§ Requirement: The expected output is a copy of every line in the records with the string "Expand".

§ Recorded data:
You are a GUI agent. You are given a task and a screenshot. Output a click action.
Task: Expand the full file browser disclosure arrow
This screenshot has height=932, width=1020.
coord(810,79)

* * *

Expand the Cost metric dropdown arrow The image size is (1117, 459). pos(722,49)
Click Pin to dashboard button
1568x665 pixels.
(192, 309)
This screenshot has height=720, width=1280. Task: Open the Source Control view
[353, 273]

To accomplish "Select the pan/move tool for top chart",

==

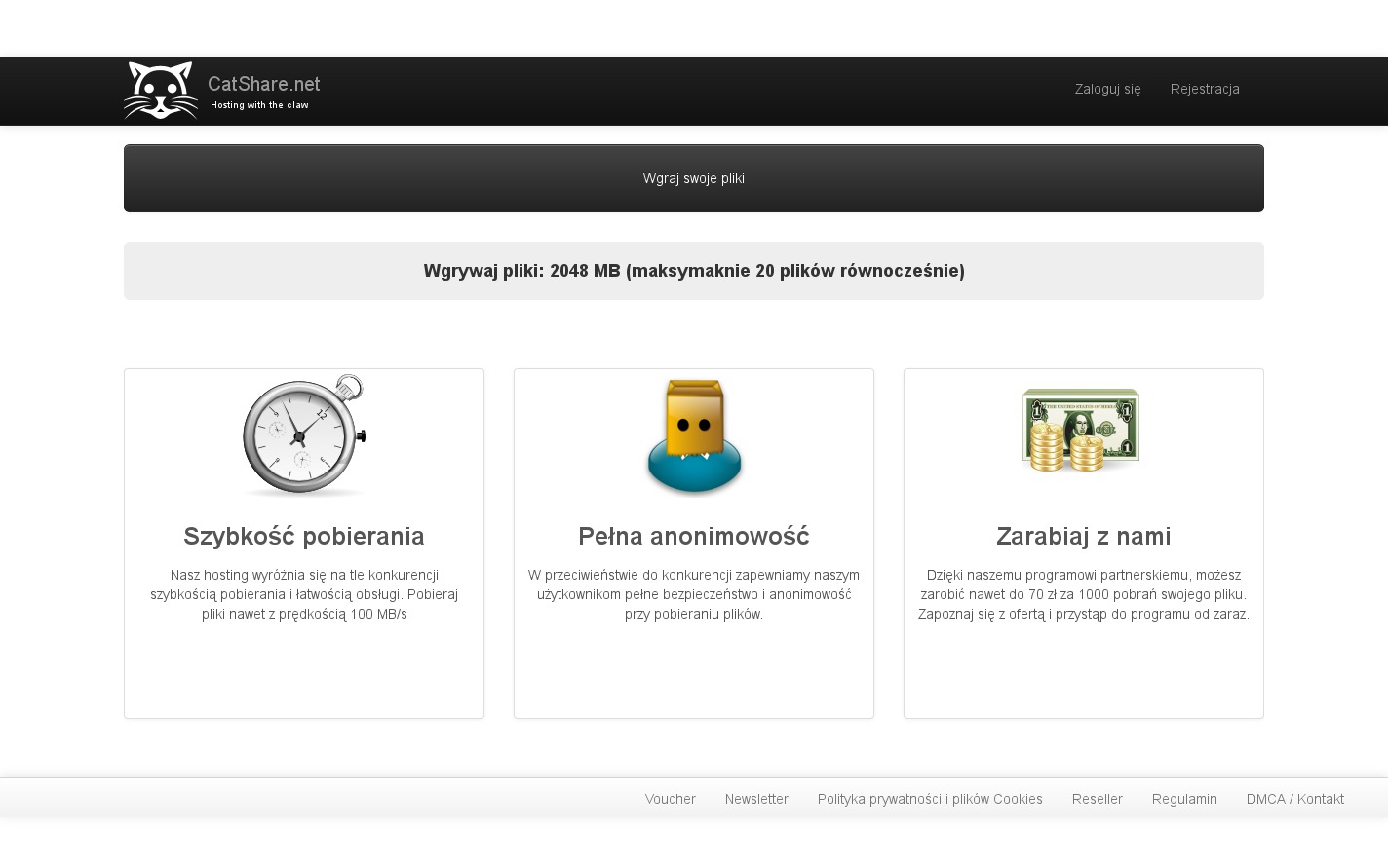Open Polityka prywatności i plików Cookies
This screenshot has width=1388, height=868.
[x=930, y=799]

§ Problem solution:
Task: Expand the full file browser disclosure arrow
Expand the Cost metric dropdown arrow The image size is (1117, 459). pos(722,49)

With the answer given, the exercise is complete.